まずは市場価値を理解する。それから次のステップとして、今の年収が高いのか低いのか、はたして自分が転職できる人材なのかを考えるべきなのだ。

職務経歴書は魂をこめて書け!

ジョブ型人材が求められる転職マーケットでは、高い専門性を持っているほど評価が上がる。それでは、メンバーシップ型雇用で専門性を磨かないまま今に至ったのであれば、何をアピールすればいいのだろうか。「その場合、手元にある素材を工夫して見せるしかありません」と小林氏は語る。

「まず覚えておいてほしいのは、転職市場では、現在価値が優先されるということ。10年前に営業、5年前に経理、そして今人事をやっているなら、人事としての能力を中心に評価されます。例にあげたような異動の場合、人事としての転職を考えるべきです」

もし現在のキャリアの経歴がそこまで長くないのであれば、「総務と営業で管理部門を担当していた」など、共通項を探し出し、その二本柱を掛け算してアピールする。人事が重視するのは、同じ仕事を続けてきたキャリアの長さなので、可能なかぎり「積み上げた感」を演出するのだ。

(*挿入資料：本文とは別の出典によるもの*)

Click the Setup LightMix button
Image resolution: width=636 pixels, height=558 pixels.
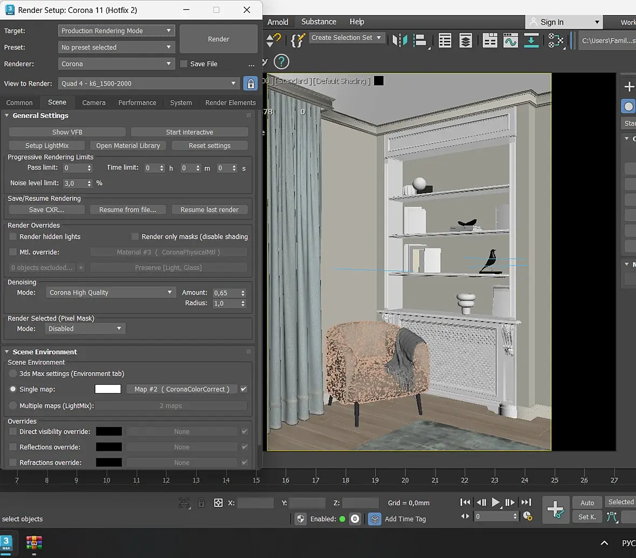47,145
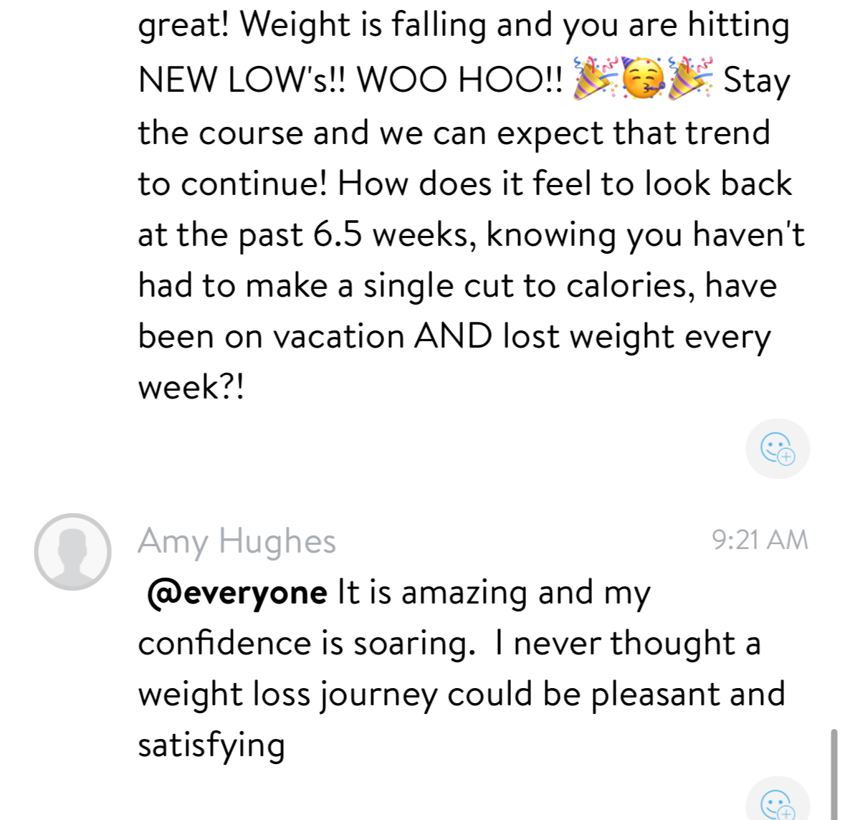Screen dimensions: 845x820
Task: Add a reaction to the coach's message
Action: coord(778,449)
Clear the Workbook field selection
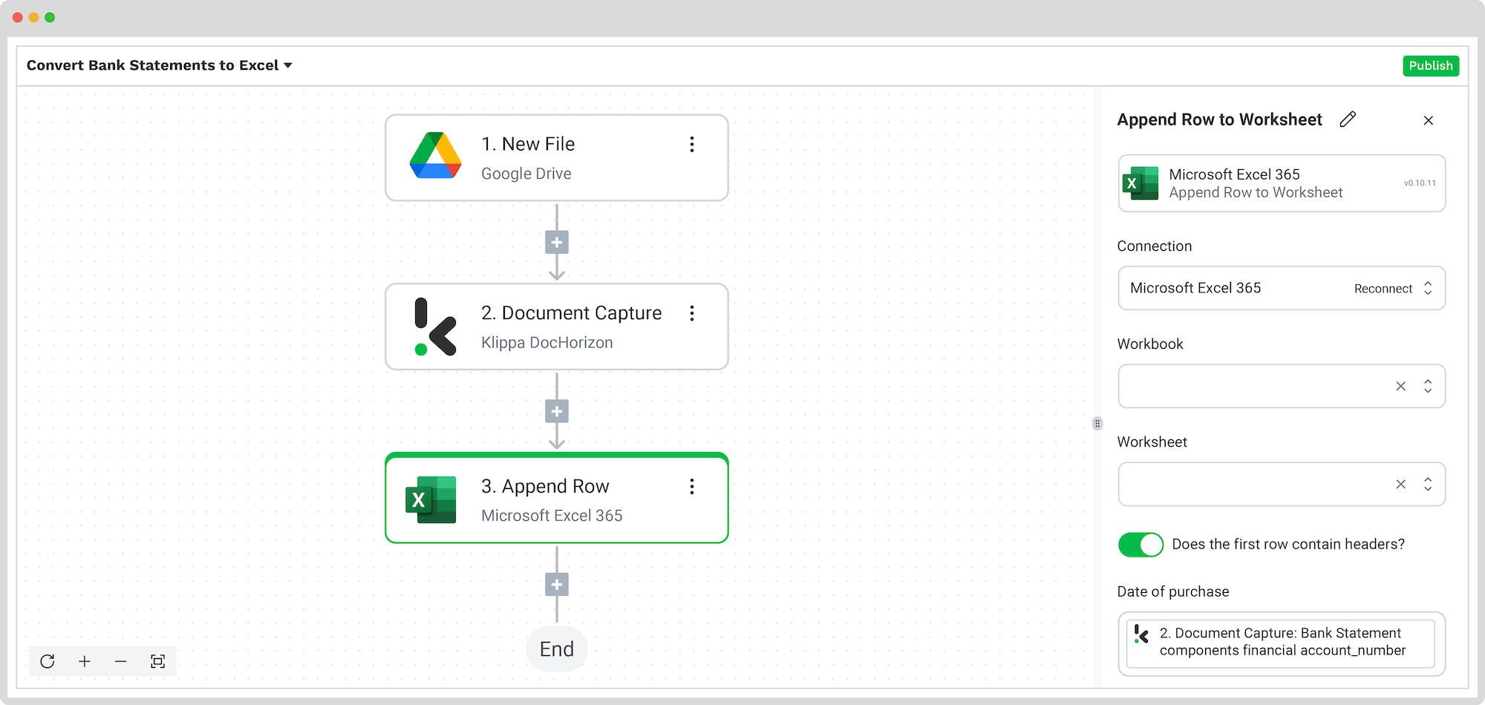This screenshot has height=705, width=1485. 1400,387
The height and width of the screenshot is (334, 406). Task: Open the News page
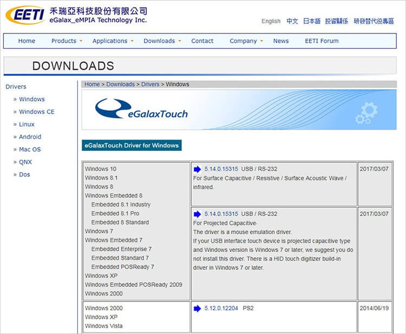click(x=281, y=41)
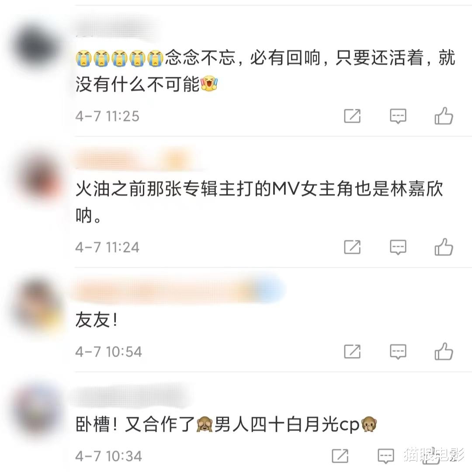Like the comment posted at 4-7 11:25
This screenshot has width=472, height=472.
444,116
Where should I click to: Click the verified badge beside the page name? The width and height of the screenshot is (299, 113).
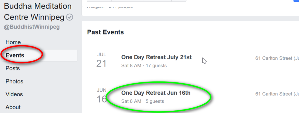pyautogui.click(x=69, y=18)
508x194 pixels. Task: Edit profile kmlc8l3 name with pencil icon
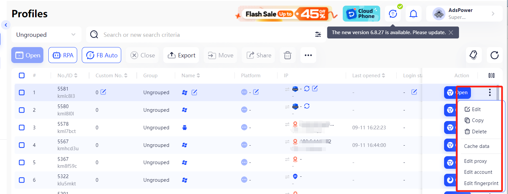tap(194, 92)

転職希望者に小林氏が「魂をこめて書くべき」と強調するのが、自己PRして面接に呼んでもらうためのツール、職務経歴書である。基本は、自分がどんな人物か、これまでの成果、今後取り組みたい仕事など、「面接官に聞いてほしいことだけを書く」(小林氏)。事実を詐称するのはNGだが、正直にマイナス部分までを書く必要はない。負の歴史や自身の弱さについてふれると、「ダメな部分を理解して採用した」という大義名分を与えかねないため、面接官に警戒される可能性がある。

そして面接にこぎつけた場合、小林氏は「ミドル層は面接するな」というアドバイスを送るという。

「面接は聞かれたことを答えるのが基本。しかし、それでは主導権は面接官にあるので、アピールすべきことを言えないまま面接が終わる可能性があります。また面接官が求職者に求めるのは、予定調和ではない対話です。なので、『求人票からこの会社の問題点はこのように捉えていますが、実際はどうなのでしょうか?』などの質問を最初から投げかけて、自分のペースで進めるように心がけましょう。面接というより、ディスカッションしているような状態になるのが理想ですね」

中途採用は企業の問題解決が目的であることが多いため、探しているのはおもに問題解決ができる人材だ。なので会社の問題を突っ込んで聞いて、解決案を提示していくと、ポジティブな印象を与えやすい。さらに小林氏は、謙虚にならない重要性を説く。